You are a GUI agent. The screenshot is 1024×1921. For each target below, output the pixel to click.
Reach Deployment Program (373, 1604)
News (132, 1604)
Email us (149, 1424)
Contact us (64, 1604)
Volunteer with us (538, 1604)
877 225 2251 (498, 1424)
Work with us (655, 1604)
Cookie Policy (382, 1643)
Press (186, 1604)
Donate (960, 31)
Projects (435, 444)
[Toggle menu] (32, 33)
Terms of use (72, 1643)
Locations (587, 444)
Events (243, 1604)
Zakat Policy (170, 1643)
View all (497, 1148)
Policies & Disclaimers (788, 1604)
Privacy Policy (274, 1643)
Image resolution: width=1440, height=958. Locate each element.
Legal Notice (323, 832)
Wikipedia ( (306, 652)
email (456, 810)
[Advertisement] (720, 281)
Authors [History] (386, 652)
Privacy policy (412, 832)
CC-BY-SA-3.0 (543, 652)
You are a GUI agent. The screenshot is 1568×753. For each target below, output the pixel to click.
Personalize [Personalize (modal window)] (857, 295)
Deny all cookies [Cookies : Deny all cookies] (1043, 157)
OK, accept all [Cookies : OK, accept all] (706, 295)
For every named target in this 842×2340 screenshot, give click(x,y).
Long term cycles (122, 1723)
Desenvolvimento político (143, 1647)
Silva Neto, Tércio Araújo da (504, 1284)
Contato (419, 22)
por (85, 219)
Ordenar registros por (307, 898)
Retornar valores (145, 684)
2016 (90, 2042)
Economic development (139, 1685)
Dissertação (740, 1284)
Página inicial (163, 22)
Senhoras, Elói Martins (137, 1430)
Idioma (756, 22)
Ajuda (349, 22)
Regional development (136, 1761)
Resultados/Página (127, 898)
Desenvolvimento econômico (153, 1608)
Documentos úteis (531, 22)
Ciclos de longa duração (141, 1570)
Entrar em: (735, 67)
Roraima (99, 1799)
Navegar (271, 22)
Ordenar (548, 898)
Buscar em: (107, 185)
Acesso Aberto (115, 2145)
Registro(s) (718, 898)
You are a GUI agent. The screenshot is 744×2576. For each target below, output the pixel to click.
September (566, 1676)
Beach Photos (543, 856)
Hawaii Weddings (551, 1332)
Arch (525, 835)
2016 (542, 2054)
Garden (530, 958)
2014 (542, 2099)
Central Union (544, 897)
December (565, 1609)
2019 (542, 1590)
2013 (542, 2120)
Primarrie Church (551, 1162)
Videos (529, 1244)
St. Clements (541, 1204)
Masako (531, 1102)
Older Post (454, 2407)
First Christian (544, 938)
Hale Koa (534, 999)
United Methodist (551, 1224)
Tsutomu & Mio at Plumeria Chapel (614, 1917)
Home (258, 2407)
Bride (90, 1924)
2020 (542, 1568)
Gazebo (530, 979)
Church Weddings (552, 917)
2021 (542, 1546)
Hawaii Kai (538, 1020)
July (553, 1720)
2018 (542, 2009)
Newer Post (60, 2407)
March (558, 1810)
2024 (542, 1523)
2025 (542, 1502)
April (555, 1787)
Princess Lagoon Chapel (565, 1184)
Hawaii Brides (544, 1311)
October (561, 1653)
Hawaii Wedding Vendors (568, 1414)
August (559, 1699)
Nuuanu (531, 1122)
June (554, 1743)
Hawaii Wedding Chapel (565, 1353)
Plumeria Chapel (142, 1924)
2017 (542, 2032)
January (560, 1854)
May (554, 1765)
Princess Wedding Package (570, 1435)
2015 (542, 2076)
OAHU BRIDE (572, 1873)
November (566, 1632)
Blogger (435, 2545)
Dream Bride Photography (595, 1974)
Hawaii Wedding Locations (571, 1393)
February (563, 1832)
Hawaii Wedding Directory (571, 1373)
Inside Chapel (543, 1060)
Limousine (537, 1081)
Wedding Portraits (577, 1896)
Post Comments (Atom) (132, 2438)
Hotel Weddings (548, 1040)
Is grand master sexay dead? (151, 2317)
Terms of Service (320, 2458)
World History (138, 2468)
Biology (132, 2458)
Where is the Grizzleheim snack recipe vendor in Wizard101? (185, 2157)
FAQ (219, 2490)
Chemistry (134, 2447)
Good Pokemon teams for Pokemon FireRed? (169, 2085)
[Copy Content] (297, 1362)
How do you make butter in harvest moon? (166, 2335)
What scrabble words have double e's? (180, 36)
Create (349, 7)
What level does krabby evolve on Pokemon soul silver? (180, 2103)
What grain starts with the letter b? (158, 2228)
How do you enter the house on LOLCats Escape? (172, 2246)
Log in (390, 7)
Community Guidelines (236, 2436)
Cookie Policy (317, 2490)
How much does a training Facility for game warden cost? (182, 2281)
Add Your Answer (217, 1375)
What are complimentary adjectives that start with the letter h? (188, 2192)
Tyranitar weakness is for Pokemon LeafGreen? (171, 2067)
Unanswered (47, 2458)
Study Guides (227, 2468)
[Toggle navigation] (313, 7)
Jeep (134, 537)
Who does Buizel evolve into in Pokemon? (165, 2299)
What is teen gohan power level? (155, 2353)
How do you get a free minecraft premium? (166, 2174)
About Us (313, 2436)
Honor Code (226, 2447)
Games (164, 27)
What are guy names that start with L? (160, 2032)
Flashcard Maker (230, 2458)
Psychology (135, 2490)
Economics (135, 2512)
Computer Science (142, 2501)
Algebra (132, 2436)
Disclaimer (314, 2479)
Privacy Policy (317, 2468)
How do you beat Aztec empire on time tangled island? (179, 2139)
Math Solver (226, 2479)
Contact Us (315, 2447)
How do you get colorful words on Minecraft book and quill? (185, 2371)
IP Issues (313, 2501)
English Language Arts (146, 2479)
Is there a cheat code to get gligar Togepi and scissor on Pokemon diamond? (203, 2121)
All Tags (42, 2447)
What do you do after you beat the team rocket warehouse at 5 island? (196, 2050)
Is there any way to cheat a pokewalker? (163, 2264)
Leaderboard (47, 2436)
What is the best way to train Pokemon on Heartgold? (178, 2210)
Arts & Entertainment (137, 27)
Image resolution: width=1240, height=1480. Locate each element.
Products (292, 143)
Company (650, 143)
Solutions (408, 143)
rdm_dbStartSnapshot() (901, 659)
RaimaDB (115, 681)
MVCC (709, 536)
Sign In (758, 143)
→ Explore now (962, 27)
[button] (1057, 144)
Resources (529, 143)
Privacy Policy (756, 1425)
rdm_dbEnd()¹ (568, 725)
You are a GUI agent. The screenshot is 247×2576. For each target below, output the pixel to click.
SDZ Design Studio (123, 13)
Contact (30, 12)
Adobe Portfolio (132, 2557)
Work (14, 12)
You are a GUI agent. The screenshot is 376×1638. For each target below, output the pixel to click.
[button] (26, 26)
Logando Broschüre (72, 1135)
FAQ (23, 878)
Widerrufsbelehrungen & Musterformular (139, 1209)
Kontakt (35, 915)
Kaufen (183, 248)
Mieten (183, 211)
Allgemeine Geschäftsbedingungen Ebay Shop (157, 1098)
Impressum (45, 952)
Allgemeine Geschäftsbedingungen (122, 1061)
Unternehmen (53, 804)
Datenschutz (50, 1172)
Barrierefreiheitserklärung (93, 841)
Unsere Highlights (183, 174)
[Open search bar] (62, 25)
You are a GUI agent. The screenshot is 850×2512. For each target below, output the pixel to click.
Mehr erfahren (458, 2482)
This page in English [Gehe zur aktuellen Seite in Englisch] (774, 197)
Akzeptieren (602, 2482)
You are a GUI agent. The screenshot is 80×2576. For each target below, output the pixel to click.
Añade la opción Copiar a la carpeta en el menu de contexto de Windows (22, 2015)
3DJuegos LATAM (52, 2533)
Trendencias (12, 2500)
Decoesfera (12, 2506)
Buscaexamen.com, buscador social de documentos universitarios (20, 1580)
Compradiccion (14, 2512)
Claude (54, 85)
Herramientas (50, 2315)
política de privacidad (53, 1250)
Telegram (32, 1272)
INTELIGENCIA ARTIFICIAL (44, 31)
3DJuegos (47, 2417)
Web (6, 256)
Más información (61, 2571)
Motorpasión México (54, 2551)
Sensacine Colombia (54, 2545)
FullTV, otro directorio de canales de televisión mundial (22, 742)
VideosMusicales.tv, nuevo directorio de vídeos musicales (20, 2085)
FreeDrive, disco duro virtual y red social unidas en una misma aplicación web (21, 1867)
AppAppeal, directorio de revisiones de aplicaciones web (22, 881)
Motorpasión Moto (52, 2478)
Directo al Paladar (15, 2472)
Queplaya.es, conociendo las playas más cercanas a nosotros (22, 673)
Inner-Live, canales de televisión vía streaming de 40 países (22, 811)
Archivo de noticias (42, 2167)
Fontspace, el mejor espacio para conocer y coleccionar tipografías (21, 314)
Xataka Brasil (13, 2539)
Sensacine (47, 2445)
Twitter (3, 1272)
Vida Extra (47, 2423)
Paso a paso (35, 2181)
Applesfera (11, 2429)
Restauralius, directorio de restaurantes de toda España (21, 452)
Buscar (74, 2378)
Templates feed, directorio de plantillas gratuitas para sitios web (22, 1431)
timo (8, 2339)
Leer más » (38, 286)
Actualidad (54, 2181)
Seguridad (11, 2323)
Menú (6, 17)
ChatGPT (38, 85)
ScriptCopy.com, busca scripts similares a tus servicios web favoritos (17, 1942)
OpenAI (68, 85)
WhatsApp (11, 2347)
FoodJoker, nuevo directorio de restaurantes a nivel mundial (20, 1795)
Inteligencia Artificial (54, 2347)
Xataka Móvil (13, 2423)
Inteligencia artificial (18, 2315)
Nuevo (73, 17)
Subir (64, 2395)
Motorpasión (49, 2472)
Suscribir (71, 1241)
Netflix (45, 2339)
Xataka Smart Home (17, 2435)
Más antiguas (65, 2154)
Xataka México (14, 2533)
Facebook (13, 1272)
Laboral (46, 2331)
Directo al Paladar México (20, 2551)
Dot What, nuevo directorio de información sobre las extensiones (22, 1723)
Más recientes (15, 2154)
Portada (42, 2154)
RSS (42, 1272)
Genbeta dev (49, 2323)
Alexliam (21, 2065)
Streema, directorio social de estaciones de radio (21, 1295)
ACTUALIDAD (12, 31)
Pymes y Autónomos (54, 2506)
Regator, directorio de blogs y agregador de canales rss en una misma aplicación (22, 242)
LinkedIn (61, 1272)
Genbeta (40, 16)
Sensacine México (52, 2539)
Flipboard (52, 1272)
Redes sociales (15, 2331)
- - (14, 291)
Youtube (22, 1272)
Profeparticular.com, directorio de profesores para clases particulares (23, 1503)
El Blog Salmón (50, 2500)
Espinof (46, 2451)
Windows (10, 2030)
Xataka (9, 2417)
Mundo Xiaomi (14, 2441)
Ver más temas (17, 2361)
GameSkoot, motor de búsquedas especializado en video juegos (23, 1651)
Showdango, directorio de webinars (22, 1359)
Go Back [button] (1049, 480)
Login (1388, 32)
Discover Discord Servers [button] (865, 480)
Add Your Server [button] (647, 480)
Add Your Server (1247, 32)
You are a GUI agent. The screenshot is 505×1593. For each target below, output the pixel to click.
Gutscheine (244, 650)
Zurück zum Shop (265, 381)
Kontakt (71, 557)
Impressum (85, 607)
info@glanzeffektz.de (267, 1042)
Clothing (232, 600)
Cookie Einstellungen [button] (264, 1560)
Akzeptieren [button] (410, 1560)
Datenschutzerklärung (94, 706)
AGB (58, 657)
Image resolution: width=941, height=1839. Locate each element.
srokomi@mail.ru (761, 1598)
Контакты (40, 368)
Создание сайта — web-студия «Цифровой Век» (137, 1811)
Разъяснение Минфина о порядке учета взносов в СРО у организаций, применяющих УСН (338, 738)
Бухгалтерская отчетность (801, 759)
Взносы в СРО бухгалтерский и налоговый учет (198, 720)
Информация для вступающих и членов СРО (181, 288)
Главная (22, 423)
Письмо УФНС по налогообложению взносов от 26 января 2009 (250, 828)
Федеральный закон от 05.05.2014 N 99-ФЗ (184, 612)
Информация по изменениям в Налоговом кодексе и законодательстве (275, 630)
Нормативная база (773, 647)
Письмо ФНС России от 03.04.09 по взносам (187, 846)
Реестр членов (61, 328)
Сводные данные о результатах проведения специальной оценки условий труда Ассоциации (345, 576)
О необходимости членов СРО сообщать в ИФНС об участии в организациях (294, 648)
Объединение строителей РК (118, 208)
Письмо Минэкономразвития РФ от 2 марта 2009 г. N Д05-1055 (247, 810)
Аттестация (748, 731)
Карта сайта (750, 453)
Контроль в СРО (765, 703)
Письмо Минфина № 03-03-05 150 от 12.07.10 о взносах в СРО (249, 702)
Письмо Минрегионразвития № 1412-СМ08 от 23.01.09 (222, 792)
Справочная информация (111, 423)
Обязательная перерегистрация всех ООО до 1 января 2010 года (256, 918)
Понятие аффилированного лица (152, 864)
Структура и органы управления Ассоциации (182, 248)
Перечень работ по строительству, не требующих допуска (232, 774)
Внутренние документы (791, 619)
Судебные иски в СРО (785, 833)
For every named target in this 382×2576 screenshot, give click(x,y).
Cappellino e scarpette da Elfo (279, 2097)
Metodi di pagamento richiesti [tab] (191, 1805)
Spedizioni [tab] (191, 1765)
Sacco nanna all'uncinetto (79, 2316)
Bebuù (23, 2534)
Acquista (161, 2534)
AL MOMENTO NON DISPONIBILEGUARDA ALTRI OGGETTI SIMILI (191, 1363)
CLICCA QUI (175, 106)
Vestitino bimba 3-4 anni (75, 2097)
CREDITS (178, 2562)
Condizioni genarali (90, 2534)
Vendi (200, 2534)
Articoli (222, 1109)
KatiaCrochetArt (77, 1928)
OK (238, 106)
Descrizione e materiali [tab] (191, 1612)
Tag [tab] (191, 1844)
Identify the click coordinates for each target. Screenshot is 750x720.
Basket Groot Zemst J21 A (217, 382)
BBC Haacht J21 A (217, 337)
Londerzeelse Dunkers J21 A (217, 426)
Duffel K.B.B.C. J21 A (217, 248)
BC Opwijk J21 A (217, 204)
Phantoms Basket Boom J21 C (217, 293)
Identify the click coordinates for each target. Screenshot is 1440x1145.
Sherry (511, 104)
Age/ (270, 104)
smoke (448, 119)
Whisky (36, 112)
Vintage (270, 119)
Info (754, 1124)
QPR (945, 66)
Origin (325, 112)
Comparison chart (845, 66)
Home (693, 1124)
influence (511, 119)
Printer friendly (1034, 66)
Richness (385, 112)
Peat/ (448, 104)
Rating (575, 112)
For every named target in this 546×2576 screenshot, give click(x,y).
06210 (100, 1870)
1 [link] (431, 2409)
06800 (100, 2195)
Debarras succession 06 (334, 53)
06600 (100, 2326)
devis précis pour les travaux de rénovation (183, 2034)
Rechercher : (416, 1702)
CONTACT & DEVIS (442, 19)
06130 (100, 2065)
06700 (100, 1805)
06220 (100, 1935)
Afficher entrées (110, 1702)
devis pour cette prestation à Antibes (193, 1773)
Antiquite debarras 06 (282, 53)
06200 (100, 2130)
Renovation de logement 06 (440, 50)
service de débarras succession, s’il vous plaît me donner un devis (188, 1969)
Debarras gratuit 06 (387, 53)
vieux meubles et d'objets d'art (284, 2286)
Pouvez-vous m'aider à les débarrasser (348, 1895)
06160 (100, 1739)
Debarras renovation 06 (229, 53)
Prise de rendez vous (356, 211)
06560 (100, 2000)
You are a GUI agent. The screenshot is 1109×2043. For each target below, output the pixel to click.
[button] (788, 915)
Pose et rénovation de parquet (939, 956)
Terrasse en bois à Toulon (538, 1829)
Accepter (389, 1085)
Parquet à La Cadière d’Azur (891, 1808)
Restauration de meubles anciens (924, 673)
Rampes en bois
----
Copy the data word for word from its first line through the line containing "Registro(s) (718, 898)", including both of those lines.

**Expected output**
You are a GUI agent. The screenshot is 1024×1921. For each target below, output the pixel to click.
Reach Deployment Program (373, 1604)
News (132, 1604)
Email us (149, 1424)
Contact us (64, 1604)
Volunteer with us (538, 1604)
877 225 2251 (498, 1424)
Work with us (655, 1604)
Cookie Policy (382, 1643)
Press (186, 1604)
Donate (960, 31)
Projects (435, 444)
[Toggle menu] (32, 33)
Terms of use (72, 1643)
Locations (587, 444)
Events (243, 1604)
Zakat Policy (170, 1643)
View all (497, 1148)
Policies & Disclaimers (788, 1604)
Privacy Policy (274, 1643)
Image resolution: width=1440, height=958. Locate each element.
Legal Notice (323, 832)
Wikipedia ( (306, 652)
email (456, 810)
[Advertisement] (720, 281)
Authors [History] (386, 652)
Privacy policy (412, 832)
CC-BY-SA-3.0 (543, 652)
You are a GUI agent. The screenshot is 1568×753. For each target below, output the pixel to click.
Personalize [Personalize (modal window)] (857, 295)
Deny all cookies [Cookies : Deny all cookies] (1043, 157)
OK, accept all [Cookies : OK, accept all] (706, 295)
For every named target in this 842×2340 screenshot, give click(x,y).
Long term cycles (122, 1723)
Desenvolvimento político (143, 1647)
Silva Neto, Tércio Araújo da (504, 1284)
Contato (419, 22)
por (85, 219)
Ordenar registros por (307, 898)
Retornar valores (145, 684)
2016 (90, 2042)
Economic development (139, 1685)
Dissertação (740, 1284)
Página inicial (163, 22)
Senhoras, Elói Martins (137, 1430)
Idioma (756, 22)
Ajuda (349, 22)
Regional development (136, 1761)
Resultados/Página (127, 898)
Desenvolvimento econômico (153, 1608)
Documentos úteis (531, 22)
Ciclos de longa duração (141, 1570)
Entrar em: (735, 67)
Roraima (99, 1799)
Navegar (271, 22)
Ordenar (548, 898)
Buscar em: (107, 185)
Acesso Aberto (115, 2145)
Registro(s) (718, 898)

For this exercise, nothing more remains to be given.